Рядом стоял уже знакомый Вернеру офицер-эсэсовец.
— Гельмут фон Дитрих, — сказал он, протягивая руку Вернеру. Шлиден назвал себя, и унтерштурмфюрер сел рядом с шофером.
— Садитесь, гауптман, — жестом показал рядом с собой на сиденье Хорст.
«Мерседес» выехал на Гендельштрассе, повернул налево, и Вернер на повороте увидел, что за ними следом идет крытый грузовик.
3
Старый Кранц давно собирался сходить в Ландсберг, чтобы достать табаку у двоюродного брата, державшего небольшую лавку на самом перекрестке дорог, идущих через городок. Днем Кранца совсем одолели хозяйственные заботы. Один мужчина на весь дом, от невесток проку мало, старуха почти не встает, а купить на бирже Арбайтсамт в Кенигсберге русского или польского батрака и потом содержать его старику Кранцу не по карману. Да и не по душе ему такие работники. Мать у Кранца происходила из мазурских славян, поэтому нет-нет да и вспоминал Кранц, что немец он только наполовину. Особенно в последнее время.
Осеннее солнце низко висело над горизонтом, когда он собрался наконец в дорогу. От хутора до Ландсберга добрых восемь километров по шоссе, но если идти баронским лесом, просекой, останется не больше шести.
— Пойду к Иоганну. Если задержусь, останусь ночевать. Не забудь ночью встать к стельной корове, Луиза, — сказал он старшей невестке, высокой худой женщине с сумрачным лицом и безразличными глазами. Такими стали они после того, как ее Курт, сын Кранца, пропал без вести под Сталинградом.
Кранц прошел те триста метров, что отделяли его дом от шоссе, пересек его и сразу свернул по боковой дороге к лесу, синевшему вдали. Когда он подходил к первым деревьям, словно выбежавшим навстречу, стал накрапывать дождь. Солнце село, лиловые тучи затягивали небо, и старик подумал, что не самый удачный вечер выбрал он для визита к брату. Потом вспомнил, как мучился весь день без табака, и прибавил шагу.

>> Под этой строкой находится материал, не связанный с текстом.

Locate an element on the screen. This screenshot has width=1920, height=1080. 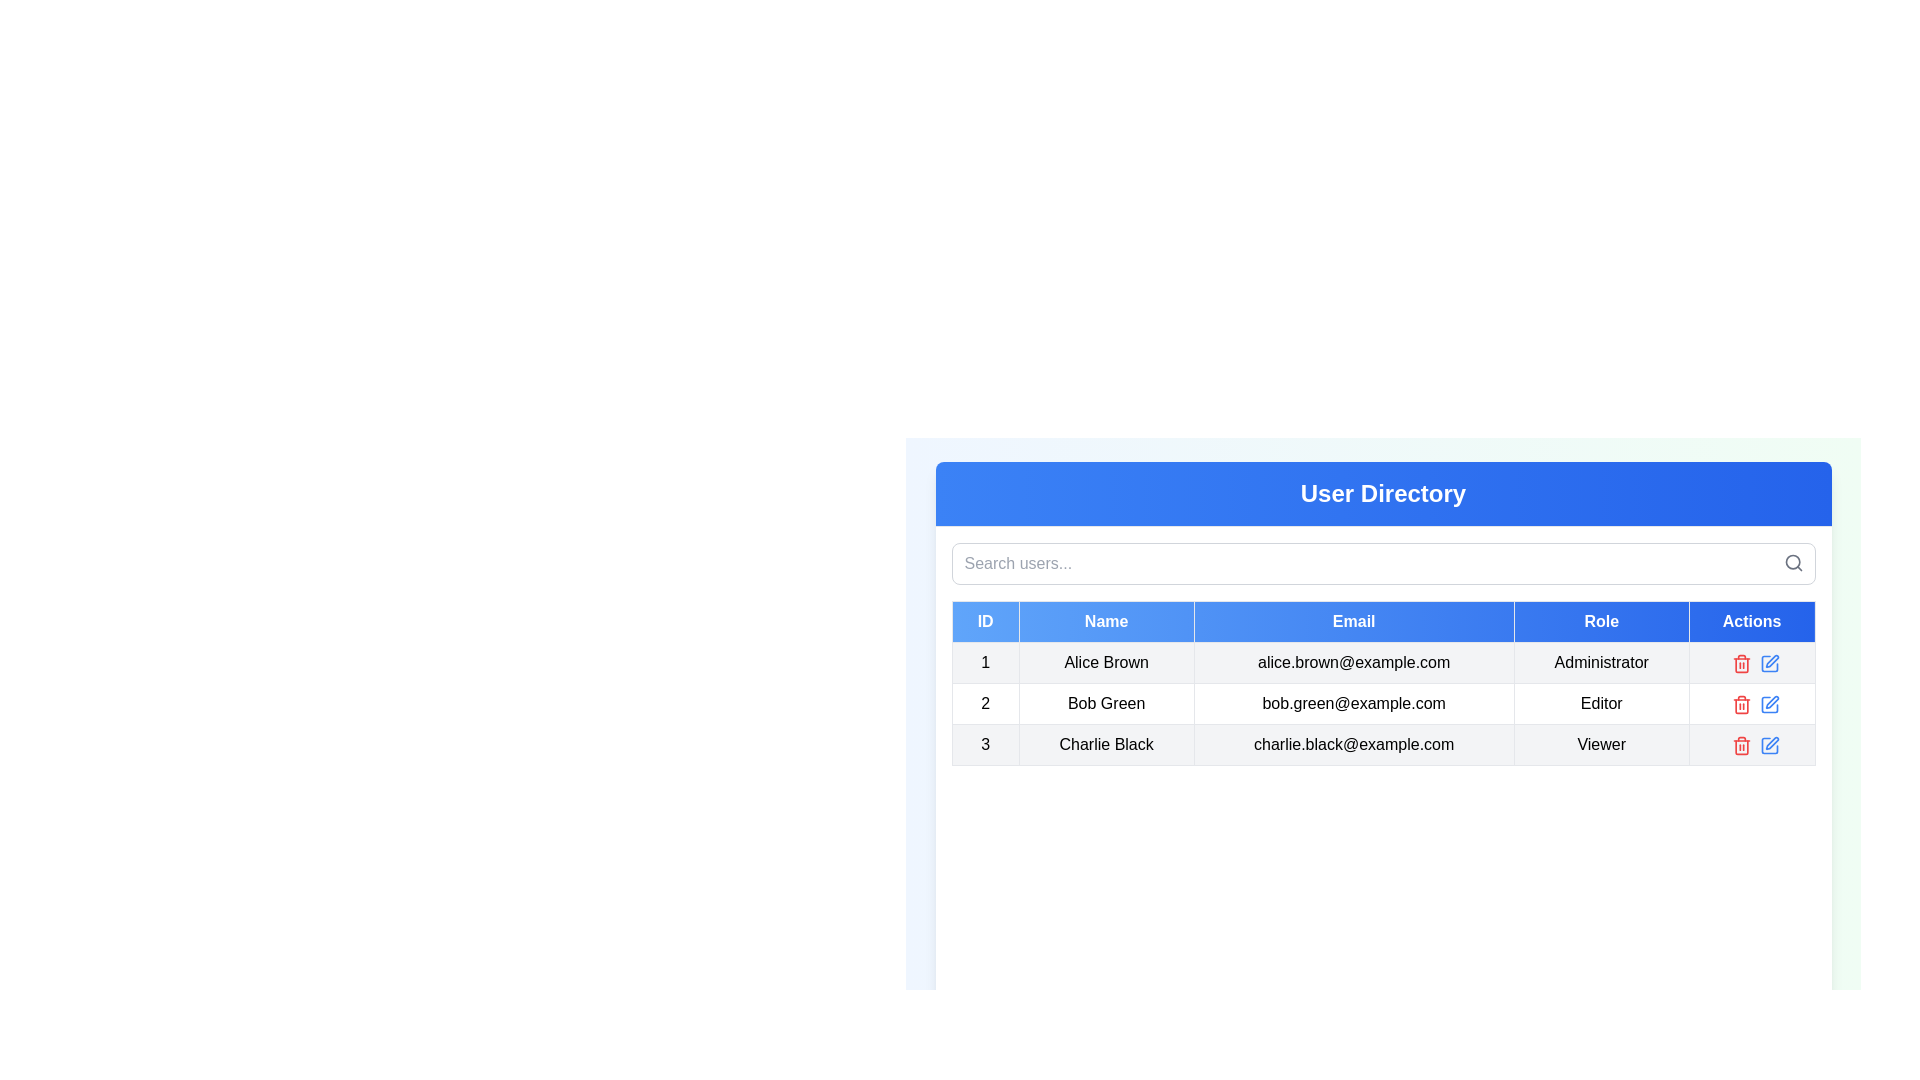
the blue pencil icon in the "Actions" column of the last row in the table to initiate editing is located at coordinates (1770, 744).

Он подумал еще, что ему совсем не улыбается вымокнуть под дождем, и, вступив в лес, свернул с просеки к большой разлапистой ели. Там он стоял с полчаса. Дождь не прекращался. Кранц махнул рукой и вышел на дорогу. Он вспомнил о тропе вдоль озера, она сократила бы его путь в Ландсберг.
Быстро темнело.
Дождь лил, не переставая.
Уже на тропе Кранц услышал шум моторов. Сначала он удивился: давно уже никто не пользовался просекой. Потом выругал себя за торопливость. Возможно, машины пошли на Ландсберг, может быть, кто-то и подвез бы его до городка.

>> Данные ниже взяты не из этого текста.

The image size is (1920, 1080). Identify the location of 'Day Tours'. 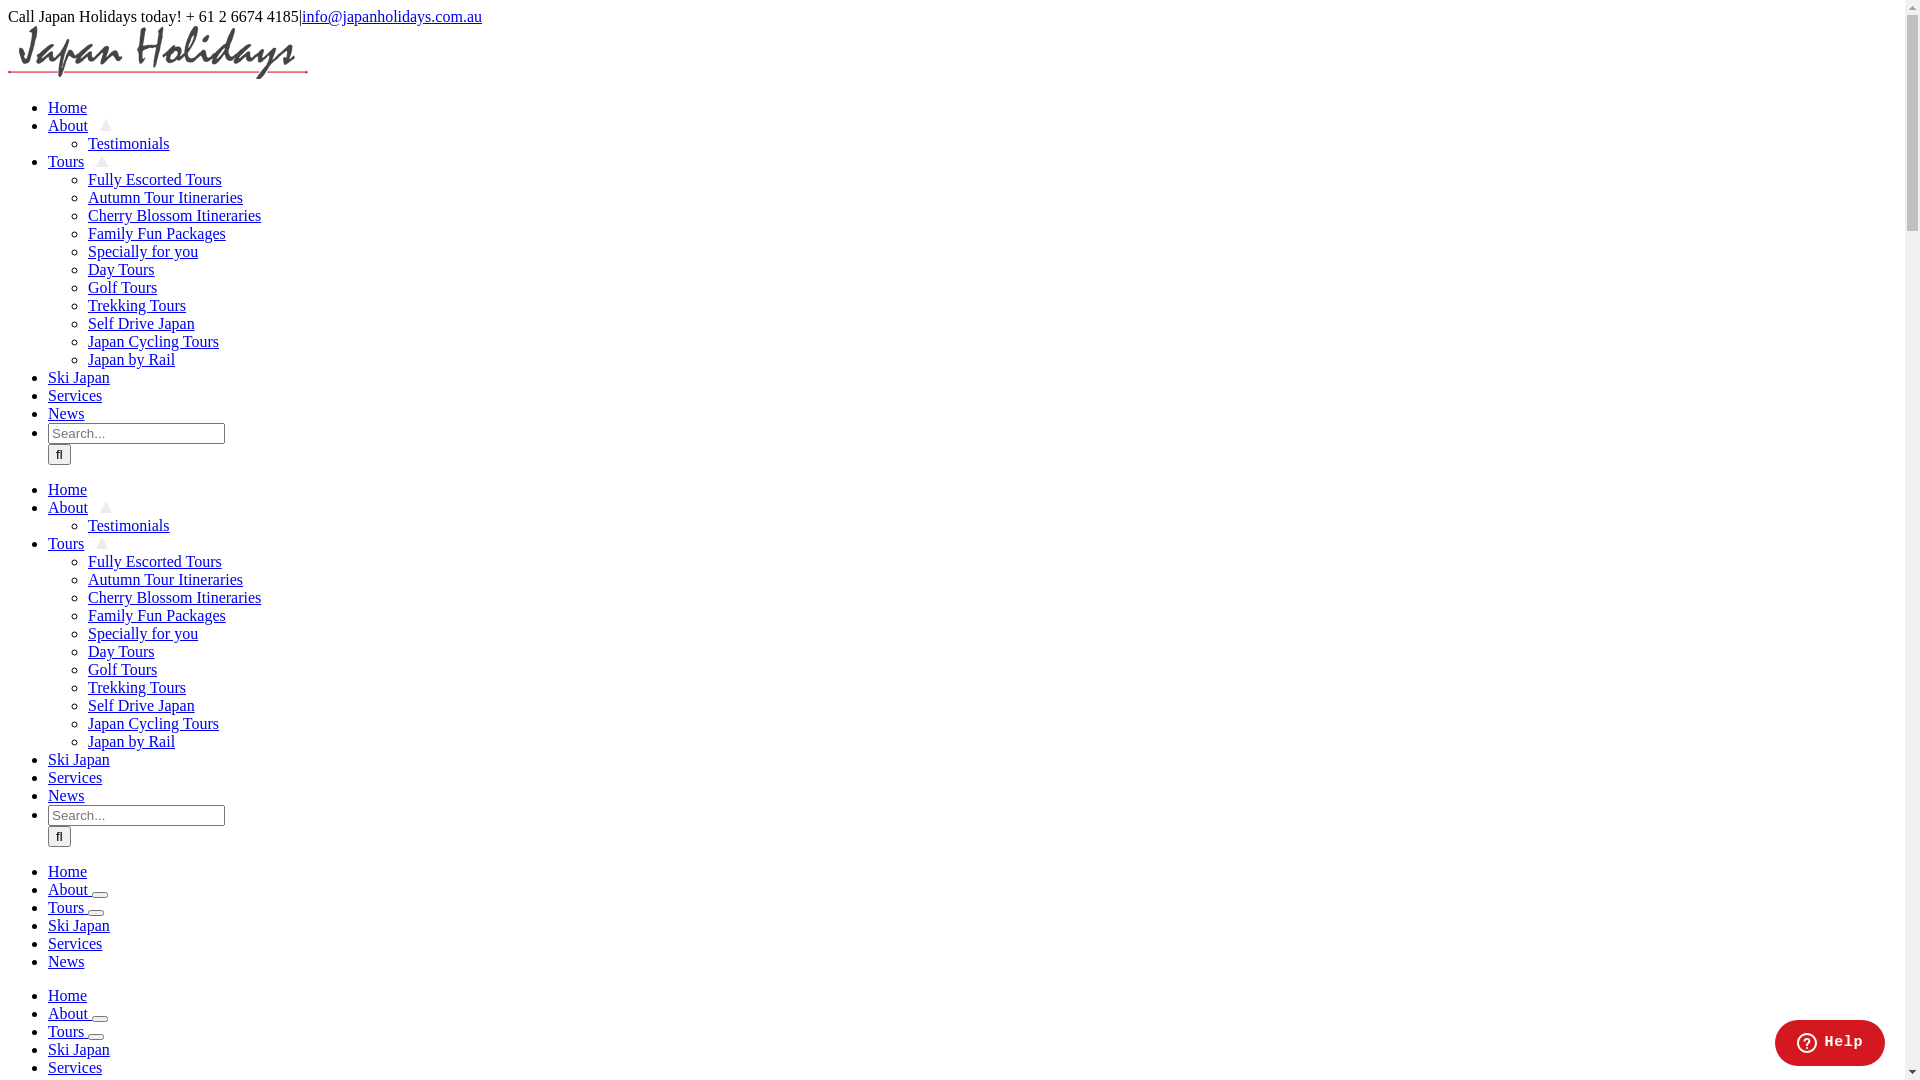
(86, 651).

Беда пришла неожиданно. Разбухшая от дождя тропа резко свернула вправо и круто пошла вниз. В этом месте и подвернулась нога Кранца, та самая, ее в сентябре четырнадцатого года полоснул штыком какой-то француз из армии генерала Жоффра во время сражения на Марне, когда Кранц и его камарады безуспешно пытались прорваться под Верденом к Парижу.
Старик сполз с тропы на увядшую траву, подобрался к высоченному вязу, сел под ним, протянул онемевшую ногу и принялся растирать ее.

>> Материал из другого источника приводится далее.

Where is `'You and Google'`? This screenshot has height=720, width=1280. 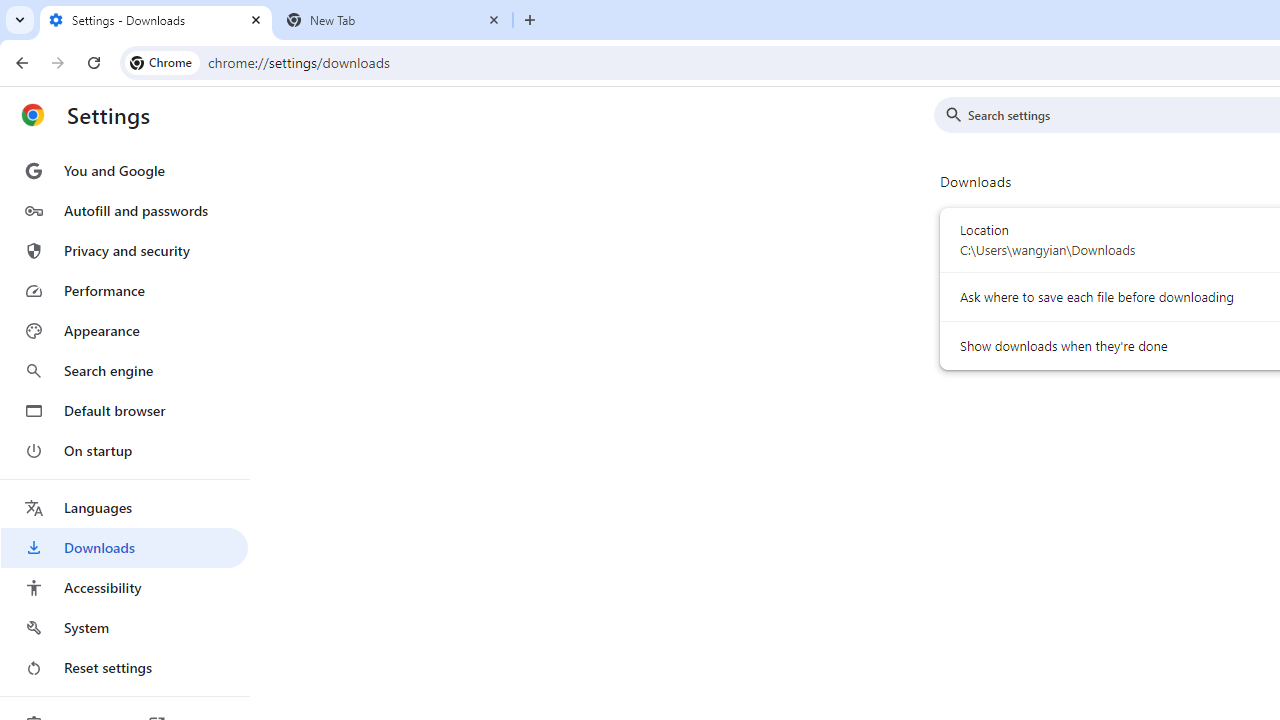 'You and Google' is located at coordinates (123, 170).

«Париж, — подумал он, — так и не довелось мне его повидать… Теперь мы снова его потеряли… Многое мы уже потеряли… Что ж, это справедливо. Не кусай хлеб, масло на который намазывали другие».
Совсем уже стемнело, дождь продолжался, и Кранц услышал вдруг человеческие голоса.
Раздался треск сломанной ветки, раздраженное чертыхание, и на тропе показались черные фигуры.
Кранц хотел позвать людей на помощь, но внутренний голос подсказал ему, что на этот раз благоразумнее будет не обнаруживать своего присутствия…
Фигуры приближались, и Кранц различил людей, согнувшихся под тяжестью ящиков и мешков. Впереди шли три человека без ноши. Последний из троих, поравнявшись с деревом Кранца, оглянулся, догнал впереди идущего человека, тронув его за рукав, что-то сказал ему, протягивая руку вперед. Старику показалось, будто он знает, чей это голос. Он стал припоминать, а люди тем временем шли и шли мимо него…
Вот они спустились как раз там, где подвела Кранца нога, и, двигаясь по направлению к озеру, исчезли.
4
Размякший ком земли оторвался от стенки бункера и скатился вниз, рассыпавшись по ящикам.
— Все это надо тщательно и аккуратно накрыть, — сказал Вернер фон Шлиден Дитриху.
— Здесь не успели сделать накат, как обычно, — ответил унтерштурмфюрер. — Поэтому закроем просто брезентом. Упаковка ящиков надежная, не подведет.
— Послушайте, целенлейтер[9], как вас там, — обратился он к местному партийному вождю.
— Ганс Хютте, унтерштурмфюрер.
— Почему не подготовили настоящий бункер?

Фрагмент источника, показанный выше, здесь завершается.